WRITTEN INSTRUCTION - Rewrite the mustache rating FAQ passage that starts at "Our 10-Mustache Rating" and stops after "surely tell you.", putting "badges" in place of "stars".

DOCUMENT SECTION -

——————————

Our 10-Mustache Rating Scale™return to top
  • What's with all the mustaches?
  • Because points and stars are dull, and a ten-beard rating system seemed a bit much. Mustaches are much more user-friendly. Just ask a law enforcement officer, or most any taqueria food handler who’s a man. They’ll surely tell you.

  • What’s “OMR” an acronym for?
  • Overall Mustache Rating – a taqueria’s average rating over the course of however many times it’s had to endure our terrible onslaught of note-taking scrutiny. In an effort to ensure our ratings don’t grow too stale on the shelf, we figure our most recent visit into the burrito shop’s OMR twice, while past visits are counted once each. Require further clarification? Read the detailed explanation in the March 2006 Blargh, or e-mail mathwiz at burritoeater dot com.

——————————

SOURCE DATA -
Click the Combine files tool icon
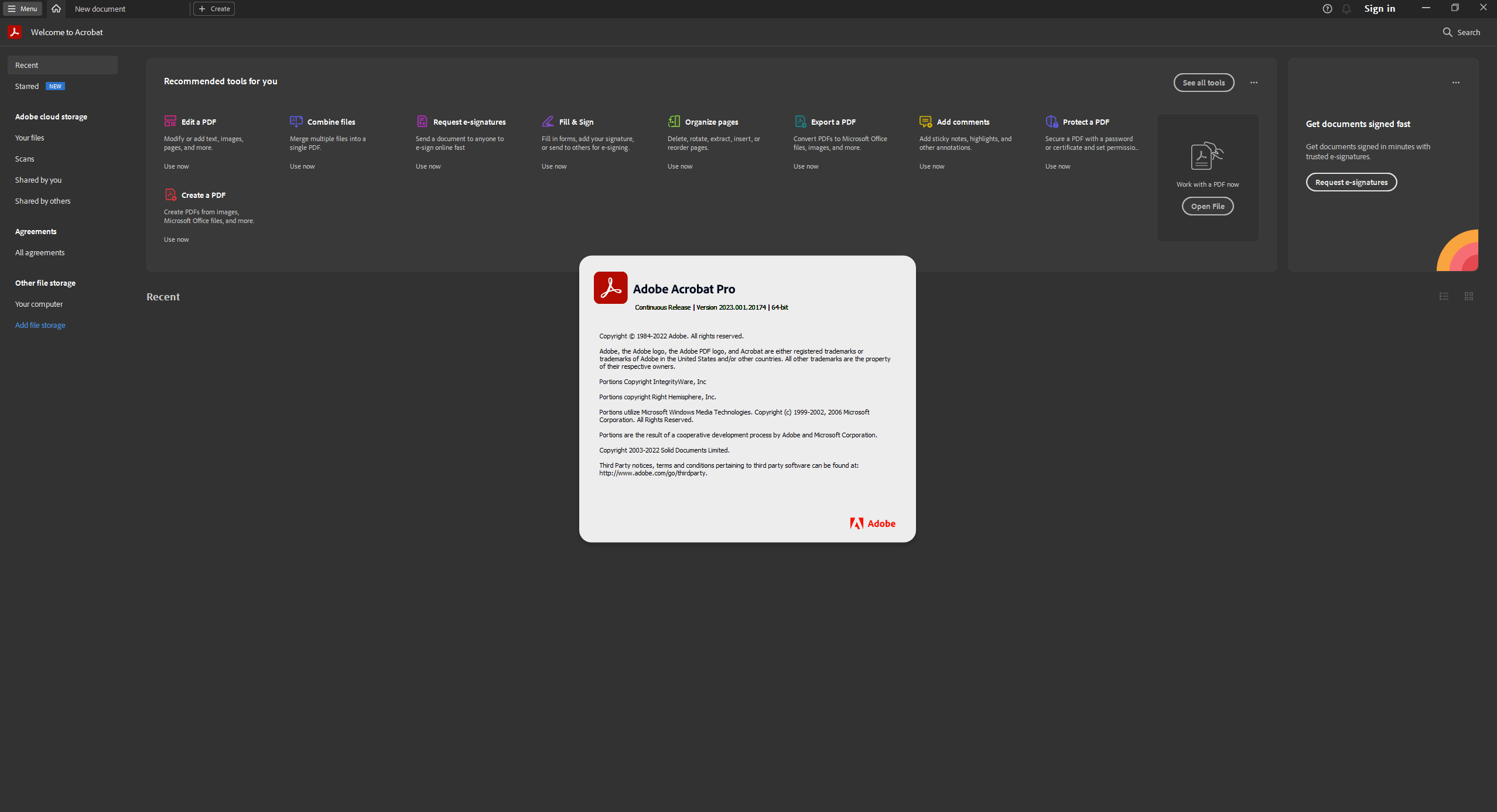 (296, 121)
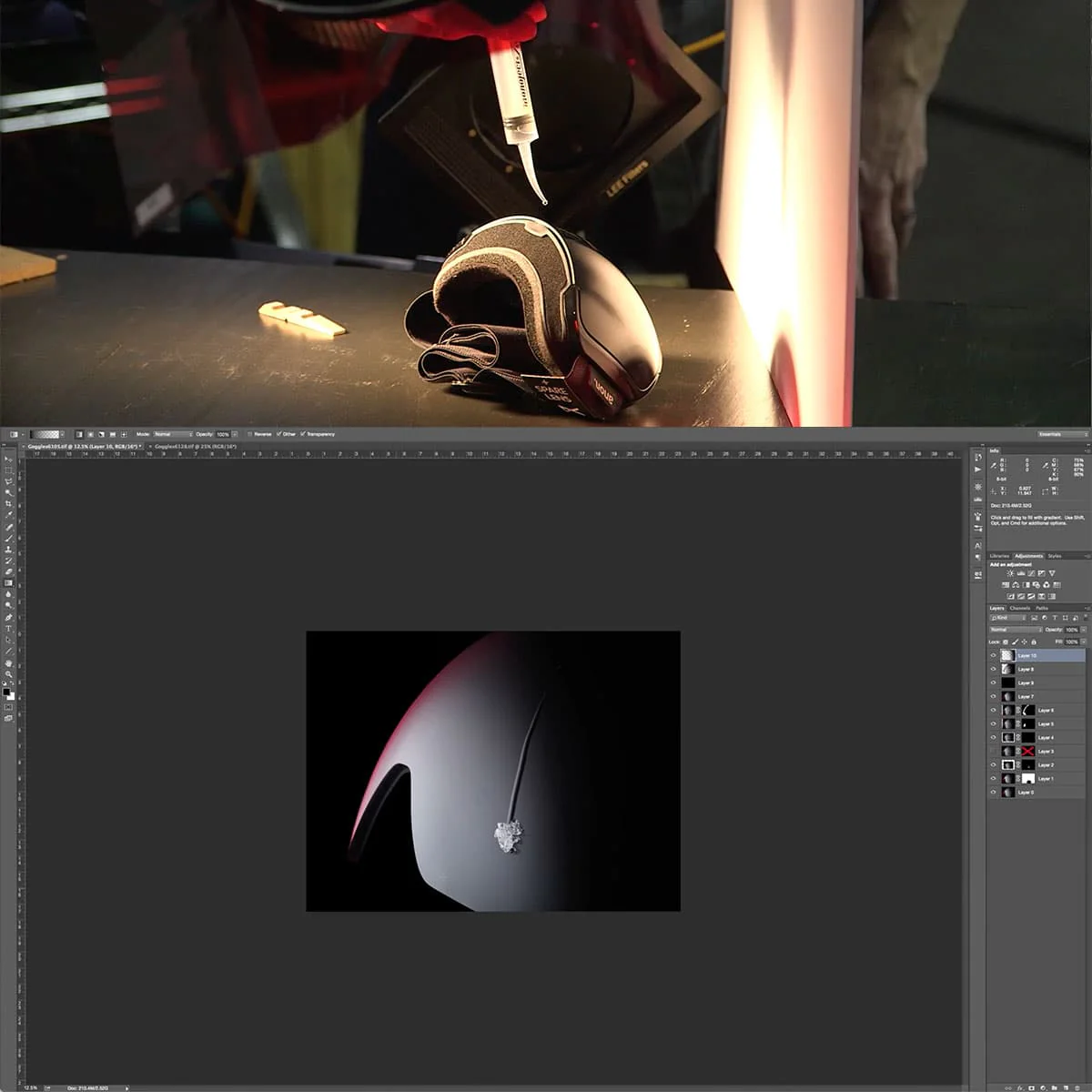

——————————

EXERCISE OUTPUT -
Our 10-Mustache Rating Scale™return to top
  • What's with all the mustaches?
  • Because points and badges are dull, and a ten-beard rating system seemed a bit much. Mustaches are much more user-friendly. Just ask a law enforcement officer, or most any taqueria food handler who’s a man. They’ll surely tell you.